While the Giants and Cardinals are about to get their Game 5 underway, we already know which team is representing the American League in the World Series, and it would have been a tough one to predict coming out of spring training. The Royals have been on a remarkable run this postseason. They’re quite different from the Yankees in almost every way, and today Paul White took a look at the unusual American League champions for USA Today. It’s a nice read on a night when the World Series matchup might become complete. Here’s Paul:
They have nearly a week before the reality of a World Series sets in:
The Royals players, running so fast and playing so hot they don’t dare stop to figure out what they’ve just accomplished;
The Kansas City community, euphorically coming out of a three-decades cycle of disappointment to indifference to unfulfilled anticipation.
“I dream it all the time,” says Jarrod Dyson, Royals outfielder, pinch-runner and spokesman for the speed game that has become the trademark of what’s becoming a postseason of historic proportions. “I just didn’t know what year it was going to happen.
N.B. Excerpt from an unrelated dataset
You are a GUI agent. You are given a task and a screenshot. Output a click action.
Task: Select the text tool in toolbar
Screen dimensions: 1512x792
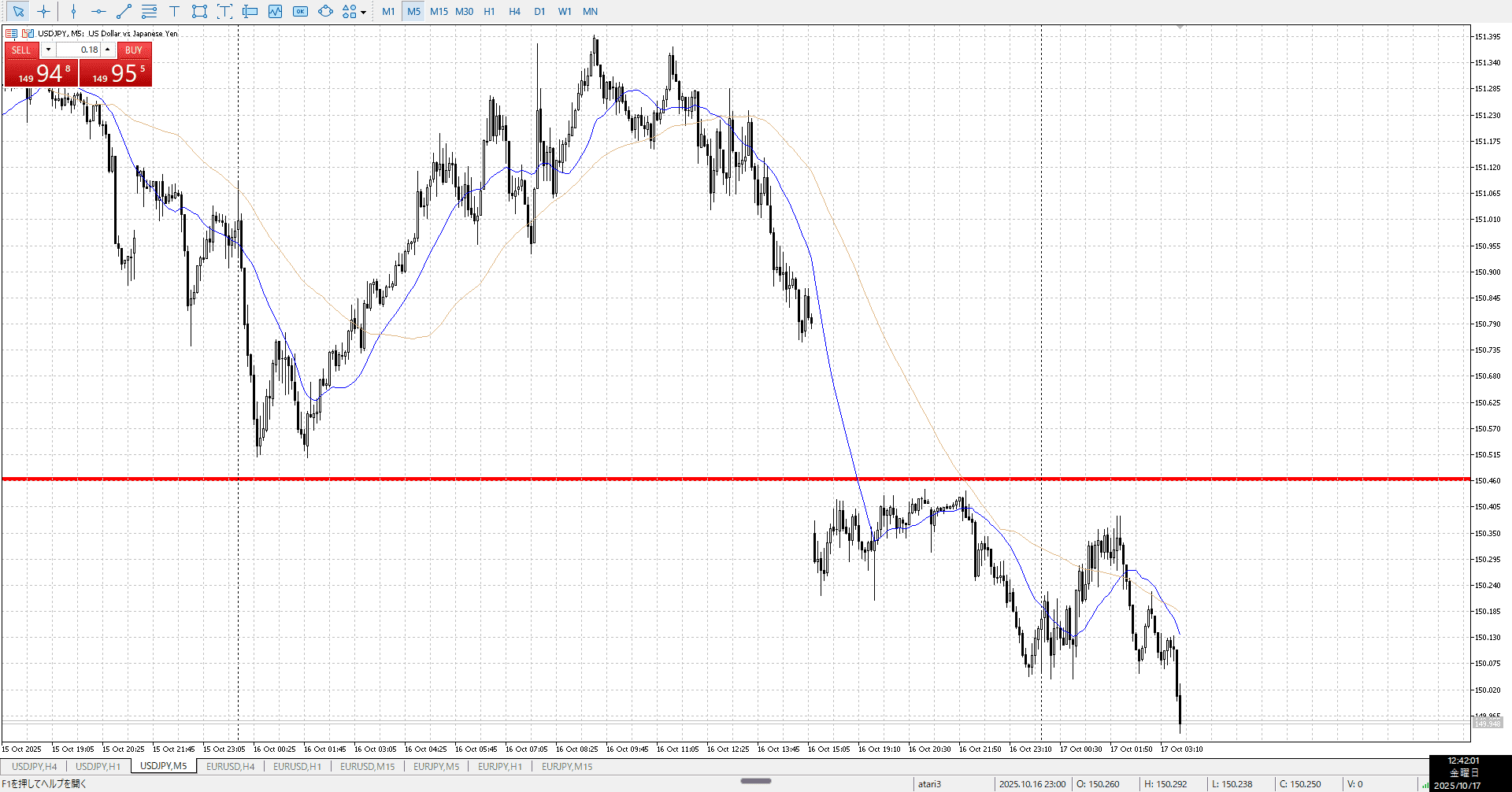(174, 11)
But it seems like this is the year right here. You never know when you’re going to get back in this position, so you have to take advantage of it.”
Royals fans know how excruciating that wait can be. Wednesday’s 2-1 victory over the Baltimore Orioles and American League Championship Series sweep sends the Royals into the franchise’s first World Series since 1985, a series that begins Tuesday at Kauffman Stadium.
Two runs in the first inning, with the only hit an infield single, more spectacular defense and another 11 outs from Kansas City’s infallible bullpen was the familiar formula for a team threatening to redefine destiny.
“There’s no better weapons,” says manager Ned Yost. “Speed and the defense and the bullpen.
“It goes back to playing the game the way the game was built to be played. It’s exciting baseball. I think we’ve made a bunch of new fans throughout the country. They’ve fallen in love with our team, our athleticism, our energy.”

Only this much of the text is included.